Celâleddin Harezmşah, Gürcülere ve Moğollara karşı İslâm'ı savunan bir kumandan olarak ün salmış; fakat büyük bir kahraman olmasına rağmen verdiği hatalı siyasî kararlarla kendi sonunu hazırlamıştı. Sultan'ın ölümüne inanmayan halk, onunla ilgili efsaneler üretmiş, adı dilden dile dolaşarak ölümünden yıllar sonra bile Moğollar arasında korku salmaya devam etmişti. 1220 yılı Harezmşahlar için felaketin başladığı yıldı. Bunun nedeni Harezmşah idaresi altındaki Otrar şehrinde Vali İnalcuk tarafından Cengiz Han'a bağlı 400 Moğol tüccarının öldürülmesiydi. Bu hadise iki devlet arasında büyük bir savaşın fitilini ateşledi.
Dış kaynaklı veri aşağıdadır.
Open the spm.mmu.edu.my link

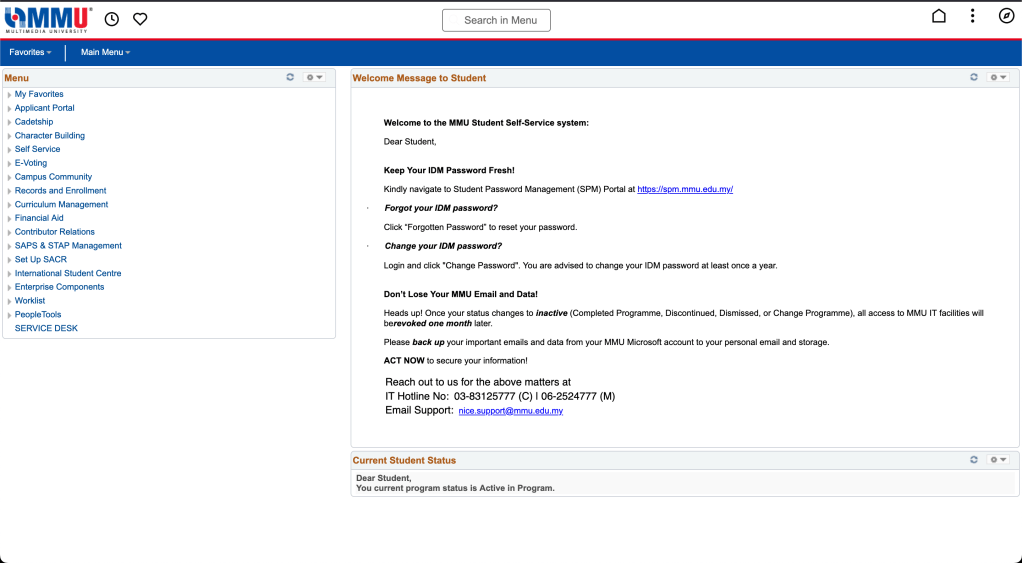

Büyük Selçukluların coğrafi mirasının bir kısmının üzerine kurulan Harezmşahlar Devleti'nin son hükümdarı olup, cesareti sayesinde Cengiz Han'ı bile kendisine hayran bırakan Celâleddin Harezmşah, Türk dünyasının en büyük savaşçılarından birisi olarak kabul edilir. Asıl adı Mengübirti olan Celâleddin Harezmşah, Harezmşah hükümdarı Alâeddin Muhammed'in en büyük oğluydu. O dönemde lâkap takma geleneği yaygın olduğu için kendisine "Celâleddin" yani "Dinin Gücü, Hiddeti" lakabı verilmiş ve hayatı boyunca bu isimle anılmıştı.
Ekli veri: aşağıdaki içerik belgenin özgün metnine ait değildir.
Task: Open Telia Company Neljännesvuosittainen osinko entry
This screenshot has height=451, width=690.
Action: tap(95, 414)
Siyasi kariyerine 1215'te Gur ve Gazne'yi idare ederek başlayan Celâleddin Harezmşah, gözüpekliği ve cesareti sayesinde daha babasının devrinde ön plana çıkmış, halkın, askerin ve babasının takdirini kazanmıştı. Onun bu dönemde en fazla öne çıkan başarılarından birisi 1216'da Sir Derya'nın kuzeyindeki Irgız vadisinde Cengiz Han'ın oğlu Cuci ile yapılan savaşta Harezm ordusunu yenilmekten kurtarması ve savaşın kazanılmasını sağlamasıydı.
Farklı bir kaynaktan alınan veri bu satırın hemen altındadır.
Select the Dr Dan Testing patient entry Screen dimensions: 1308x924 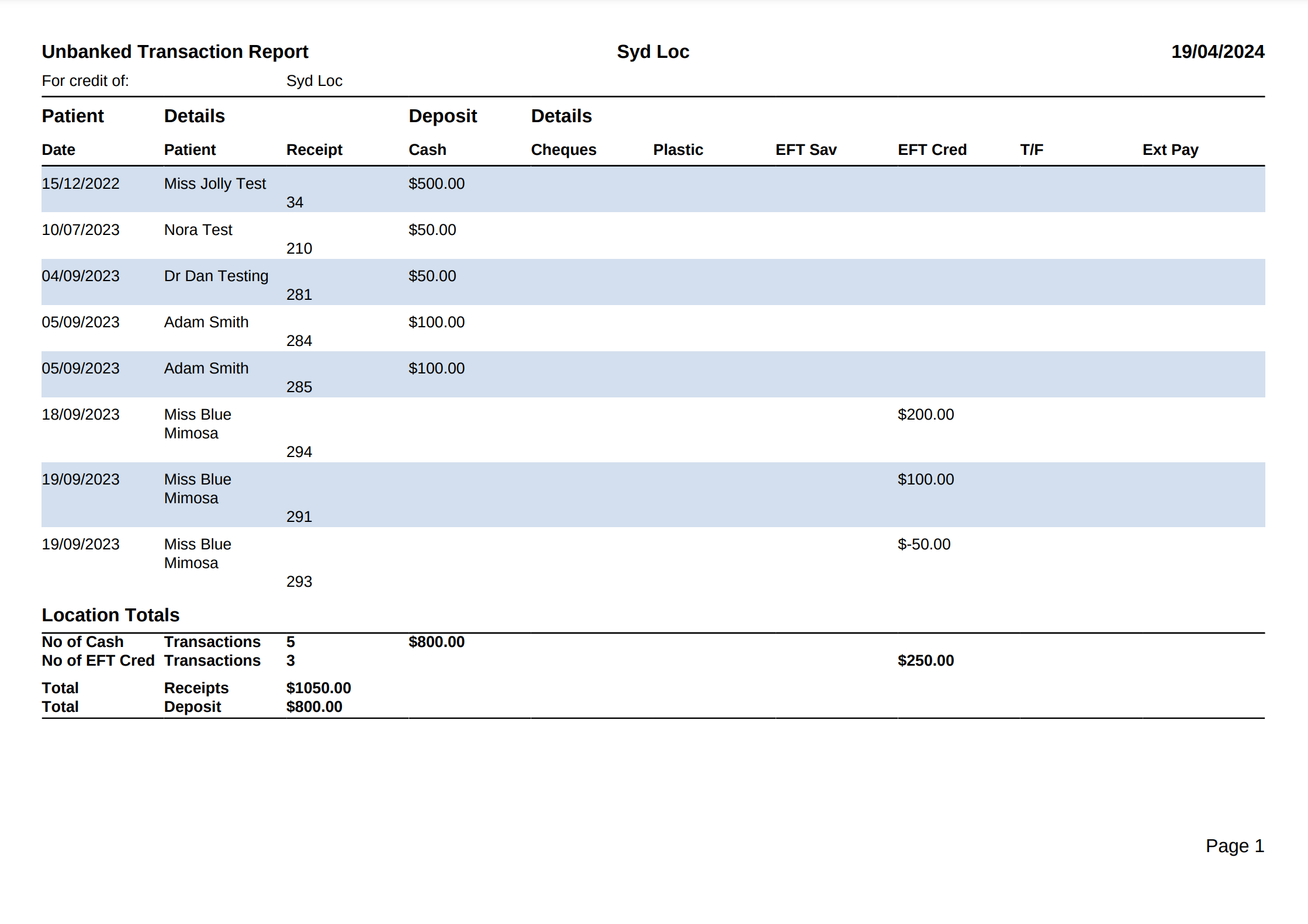[x=216, y=276]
Felaketlerin başladığı yıl
1220 yılı Harezmşahlar için felaketin başladığı bir yıl olma özelliğine sahipti. Bunun nedeni Harezmşah idaresi altındaki Otrar şehrinde Vali İnalcuk tarafından Cengiz Han'a bağlı 400 Moğol tüccarının öldürülmesiydi. Bu hadise iki devlet arasında büyük bir savaşın fitilini ateşledi. Harezm ülkesine giren Moğollar binlerce insanı öldürüp, büyük İslam şehirlerini talan etmeye başladılar. Cengiz Han'ın dinmeyen öfkesi, onun gazabından kaçan Alâeddin Muhammed ve iki oğlu Uzlag-şah ve Ak-Şah'ın ölümleriyle neticelendi. Babasının ve kardeşlerinin bu şekilde ölümü üzerine devletin başına geçen Celâleddin Harezmşah'ın karşılaştığı ilk ve hayati sorun işte bu Moğol istilası oldu.
Cengiz'in kararlılığı
Cengiz Han, Harezmşahları tamamen tarihten silmeye kesin kararlıydı ve bu nedenle babası gibi onun da peşini de bırakmayacaktı. Celâleddin Harezmşah'ın başa geçtiği sırada, Gürgenç'i ele geçiren Moğollar, Cengiz Han'ın oğulları Ögedey ve Çağatay kumandasında ilerlemeye devam ediyorlardı. Sultan, Moğollar ile ilk karşılaşmasında, kendisini yakalamak için gönderilen orduyu yenerek başarılı oldu. Buna karşın Cengiz Han, Şiki Kutugu Noyan kumandasında güçlü bir ordu daha gönderdi. İki ordu Parvan mevkiinde karşılaştı. Burada Moğollara karşı yeni bir savaş taktiği deneyen Celâleddin Harezmşah, askerlerine kuşaklarıyla kendilerini atlarına bağlamalarını ve Moğollara karşı yaya olarak savaşmalarını emretti. Her iki taraf da birbirlerine büyük bir hırsla saldırdı ise de akşama kadar süren çarpışmalardan bir sonuç alınamadı. Moğollar da bir savaş hilesi uygulamışlar; geceleyin, süvarisi olmayan atların üzerine kuklalar koymak suretiyle sayılarını fazla göstermişlerdi. Moğol taktiği başarılı olmuş, kalabalık bir ordu ile karşı karşıya olduklarını düşünen Harezmşah emirleri geri çekilme teklifinde bulunmuşlardı. Ancak usta bir savaşçı olan Celâleddin Harezmşah hileyi sezip, ordusunun kaçışına mani olduğu gibi, ertesi gün askerlerinin önünde bizzat hücuma geçerek Moğolları ağır bir yenilgiye uğrattı. Bu yenilgi Cengiz Han'ı daha da öfkelendirmişti.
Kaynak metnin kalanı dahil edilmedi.